Sobre el aburrimiento
sábado 20 de abril de 2013, 19:37h
Acabo de terminar de leer la novela póstuma de David Foster Wallace, El rey pálido. Es una obra extraordinaria, incluso a pesar de su carácter inconcluso, y su autor un genio dotado de capacidades de observación y análisis formidables. Naturalmente, no recomiendo la novela a la totalidad de los lectores. Los lectores de garrafón es mejor que sigan con sus misterios, sus aventuras románticas y su guerra civil. El resto, por escaso que sea, debería sacar un poco de tiempo para esta obra, centrada en uno de los problemas fundamentales de nuestra época: el aburrimiento. Los viejos moralistas solían decir que de él viene el hedonismo que corrompe las sociedades; Wallace, en cambio, sostiene que la capacidad para triunfar en nuestro mundo –el mundo burocrático, tecnocrático- es la capacidad para soportar el aburrimiento, para ocuparse de cosas sin sentido, absurdamente complejas y repetitivas, ajenas a cuanto es vital y humano. Yo creo que no le falta razón. Para prosperar hoy hace falta saber respirar en un ambiente sin aire.

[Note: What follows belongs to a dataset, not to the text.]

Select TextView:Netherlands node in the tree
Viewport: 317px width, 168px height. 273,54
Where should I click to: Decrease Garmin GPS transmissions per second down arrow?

Que el aburrimiento resulta doloroso y, por ello, lo rechazamos instintivamente, no es algo que necesite aclaración. Wallace ofrece, sin embargo, una interpretación penetrante. Algo es a su entender aburrido cuando no consigue suministrarnos un estímulo bastante poderoso como para distraernos de otra clase más profunda de dolor que se halla siempre presente en nuestras vidas y que todos más o menos procuramos evitar ocultándolo como sea. Cosas como el hilo musical, las televisiones en las salas de espera o los ordenadores y teléfonos de bolsillo parecen ideados para impedir que nos quedemos a solas con nuestros propios pensamientos, como si en el fondo de nuestro ser hubiere algo inquietante que se horroriza ante el vacío y que por nada del mundo deseáramos contemplar. ¿Escondemos bajo la piedra de la conciencia un ser que pugna por salir, algo más verdadero que lo que mostramos, monstruosamente verdadero?
Normalmente produce aburrimiento encontrarse en una situación en la que no hay nada capaz de distraer nuestra atención, una situación en la que, inevitablemente, tropezamos con nosotros mismos. Para la mayor parte de las personas este tropiezo es una experiencia desagradable. Muchos, de hecho, prefieren la falta de lucidez. Mientras miro la televisión o leo el periódico y me informo de lo que ocurre no pienso en mi falta de rumbo e iniciativa. Pero si en un momento dado no hay nada que me distraiga y me quedo plantado ante mí empiezo a sentirme mal y a apartarme con horror del abismo que se abre bajo mis pies. Ese alejarse con repugnancia y espanto se decía en latín abhorreo, un vocablo del que proceden los términos aborrecer y aburrir, dos palabras que no empezaron a separarse hasta el siglo XVI.
Wallace dice que el término “aburrimiento” empezó a popularizarse a finales del XVIII. Antes se preferían otras expresiones: el taedium vitae de los patricios romanos, la accidia de los monjes medievales, el daemon meridianus de los ermitaños, etc. Verdad que en la palabra “tedio” también hallamos el matiz de repugnancia que hay en la voz “aburrimiento” (taedium viene de taeter, repulsivo, y de ahí tétrico), pero el aburrimiento tiene la peculiaridad de que lo que asquea es uno mismo, lo que uno en el fondo es, la vida que uno lleva. Kierkegaard vio esto muy bien cuando escribió que el aburrimiento acompaña al movimiento, pone las cosas en movimiento. Es la contemplación del abismo, acercarse y apartarse del horror, lo que da lugar a la actividad. ¿Creó Dios el mundo por aburrimiento?, ¿y los hombres, han hecho los hombres algo que no se deba en última instancia a ese motivo? De esto, entre otras muchas cosas, trata la novela de Wallace: la conexión entre aburrimiento y movimiento, la necesidad que tiene la sociedad actual de vivir en un continuo y espectacular ajetreo para no enfrentarse a sí misma, para ver sólo a medias, como el cíclope antes de que Nadie le reventara el ojo.